▽

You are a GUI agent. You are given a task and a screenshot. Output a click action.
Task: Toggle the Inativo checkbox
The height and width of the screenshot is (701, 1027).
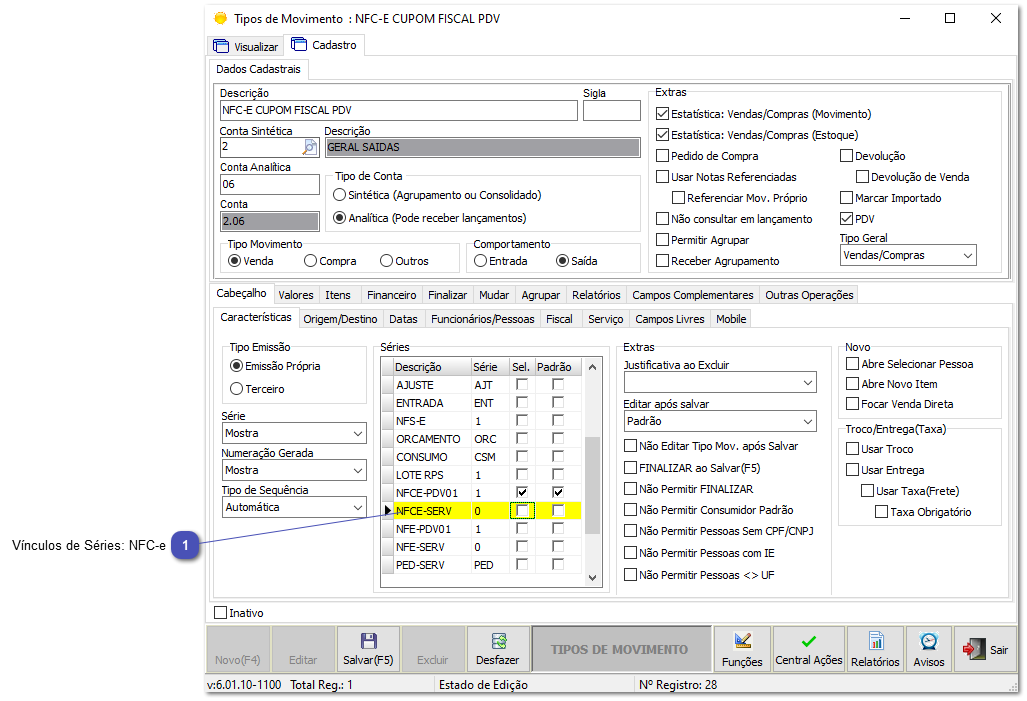[x=223, y=613]
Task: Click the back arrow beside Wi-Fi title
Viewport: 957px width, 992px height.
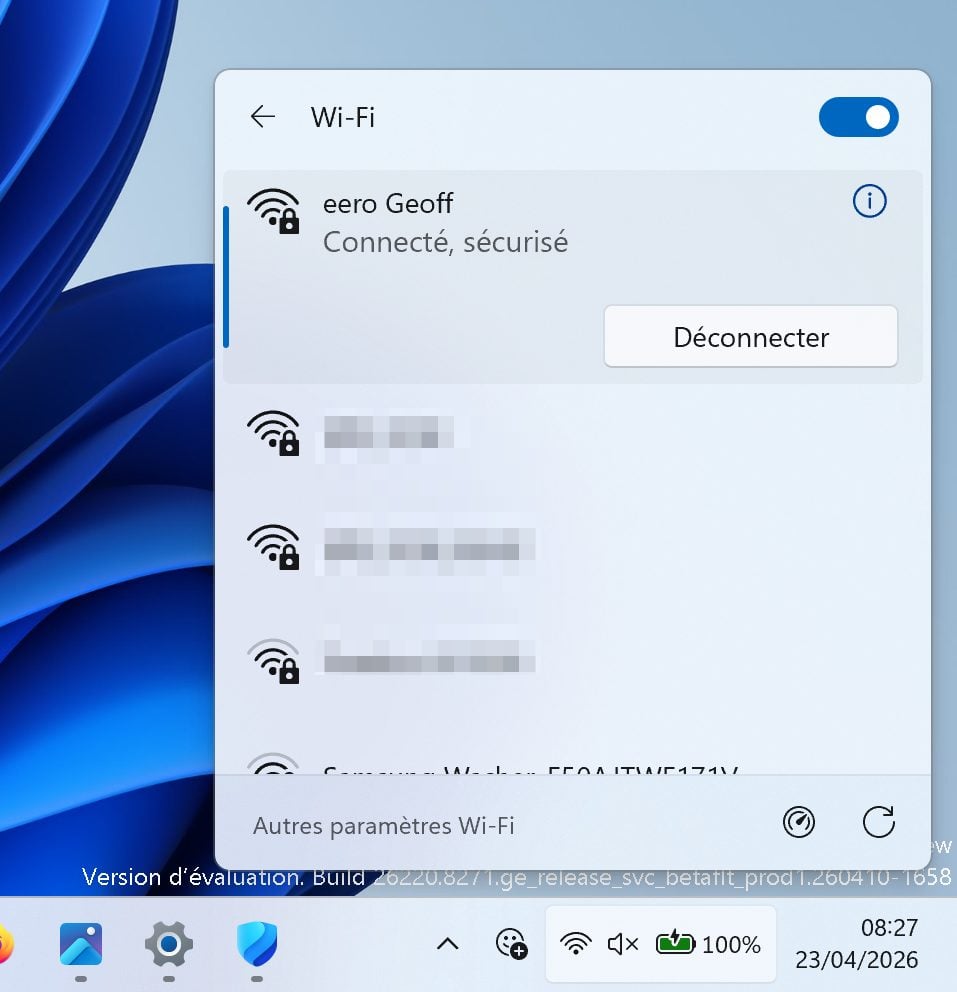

△

_Task to complete_.
An exact copy of the records above is needed, free of pictures.

_Response_.
You are a GUI agent. You are given a task and a screenshot. Output a click action.
Task: Toggle the Inativo checkbox
The height and width of the screenshot is (701, 1027).
[x=223, y=613]
Task: Click the back arrow beside Wi-Fi title
Viewport: 957px width, 992px height.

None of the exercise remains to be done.